Entries on where items appear:
↓↓↓

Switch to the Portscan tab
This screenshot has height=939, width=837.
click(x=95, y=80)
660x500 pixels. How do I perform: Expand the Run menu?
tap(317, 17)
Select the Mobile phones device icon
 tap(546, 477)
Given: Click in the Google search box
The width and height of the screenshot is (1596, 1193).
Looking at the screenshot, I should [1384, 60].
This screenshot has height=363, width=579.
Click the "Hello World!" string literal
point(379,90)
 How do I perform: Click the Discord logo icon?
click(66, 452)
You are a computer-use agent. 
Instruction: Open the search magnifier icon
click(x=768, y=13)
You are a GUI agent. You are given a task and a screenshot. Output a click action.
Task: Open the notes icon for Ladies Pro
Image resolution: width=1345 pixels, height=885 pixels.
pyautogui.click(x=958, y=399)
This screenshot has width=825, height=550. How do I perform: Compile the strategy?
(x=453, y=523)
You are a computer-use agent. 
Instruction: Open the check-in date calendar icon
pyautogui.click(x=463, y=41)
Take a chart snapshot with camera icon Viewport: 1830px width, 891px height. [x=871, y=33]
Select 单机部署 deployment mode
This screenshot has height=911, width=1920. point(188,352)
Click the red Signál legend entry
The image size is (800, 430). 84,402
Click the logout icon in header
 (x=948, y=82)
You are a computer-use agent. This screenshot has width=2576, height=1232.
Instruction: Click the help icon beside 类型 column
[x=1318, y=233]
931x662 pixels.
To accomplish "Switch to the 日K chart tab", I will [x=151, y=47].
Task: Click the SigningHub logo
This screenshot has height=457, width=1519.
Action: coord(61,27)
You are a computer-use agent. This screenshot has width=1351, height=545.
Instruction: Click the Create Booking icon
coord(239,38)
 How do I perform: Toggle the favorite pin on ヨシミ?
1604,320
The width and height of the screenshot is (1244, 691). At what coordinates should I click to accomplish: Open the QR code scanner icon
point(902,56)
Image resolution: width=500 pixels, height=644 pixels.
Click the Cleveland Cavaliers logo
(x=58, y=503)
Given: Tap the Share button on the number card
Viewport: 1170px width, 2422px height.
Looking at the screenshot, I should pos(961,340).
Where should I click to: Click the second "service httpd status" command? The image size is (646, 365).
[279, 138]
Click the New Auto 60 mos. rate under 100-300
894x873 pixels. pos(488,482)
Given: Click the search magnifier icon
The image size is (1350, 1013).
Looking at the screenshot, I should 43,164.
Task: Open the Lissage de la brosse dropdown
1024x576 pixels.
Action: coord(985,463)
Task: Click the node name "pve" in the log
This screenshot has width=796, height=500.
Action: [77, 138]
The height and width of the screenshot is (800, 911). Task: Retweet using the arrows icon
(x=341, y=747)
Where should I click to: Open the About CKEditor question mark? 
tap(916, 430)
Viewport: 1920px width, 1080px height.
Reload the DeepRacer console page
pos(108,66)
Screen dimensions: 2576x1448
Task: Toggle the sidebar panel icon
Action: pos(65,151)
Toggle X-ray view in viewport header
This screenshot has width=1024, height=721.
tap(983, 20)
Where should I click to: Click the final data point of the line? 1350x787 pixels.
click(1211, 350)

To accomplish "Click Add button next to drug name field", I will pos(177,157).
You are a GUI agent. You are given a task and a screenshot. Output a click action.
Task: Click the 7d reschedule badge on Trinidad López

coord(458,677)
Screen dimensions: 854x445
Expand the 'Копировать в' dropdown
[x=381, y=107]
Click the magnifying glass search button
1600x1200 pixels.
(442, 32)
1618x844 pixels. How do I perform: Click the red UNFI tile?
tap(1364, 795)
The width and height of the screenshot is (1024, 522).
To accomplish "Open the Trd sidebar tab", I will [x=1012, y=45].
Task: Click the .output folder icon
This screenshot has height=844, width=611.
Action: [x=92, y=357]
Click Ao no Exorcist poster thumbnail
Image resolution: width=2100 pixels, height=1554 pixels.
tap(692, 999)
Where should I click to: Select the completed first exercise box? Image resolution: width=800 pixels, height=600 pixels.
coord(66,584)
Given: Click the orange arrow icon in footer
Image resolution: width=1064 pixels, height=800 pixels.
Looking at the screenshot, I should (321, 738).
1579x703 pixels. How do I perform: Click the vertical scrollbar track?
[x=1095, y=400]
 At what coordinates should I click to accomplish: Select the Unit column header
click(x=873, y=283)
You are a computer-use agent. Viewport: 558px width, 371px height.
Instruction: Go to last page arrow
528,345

↑↑↑

> _THE PROBLEM_: Please reproduce the material verbatim, from its first line through the line containing "click(x=768, y=13)", with both of those lines included.

> _ANSWER TO THE EXERCISE_:
Switch to the Portscan tab
This screenshot has height=939, width=837.
click(x=95, y=80)
660x500 pixels. How do I perform: Expand the Run menu?
tap(317, 17)
Select the Mobile phones device icon
 tap(546, 477)
Given: Click in the Google search box
The width and height of the screenshot is (1596, 1193).
Looking at the screenshot, I should [1384, 60].
This screenshot has height=363, width=579.
Click the "Hello World!" string literal
point(379,90)
 How do I perform: Click the Discord logo icon?
click(66, 452)
You are a computer-use agent. 
Instruction: Open the search magnifier icon
click(x=768, y=13)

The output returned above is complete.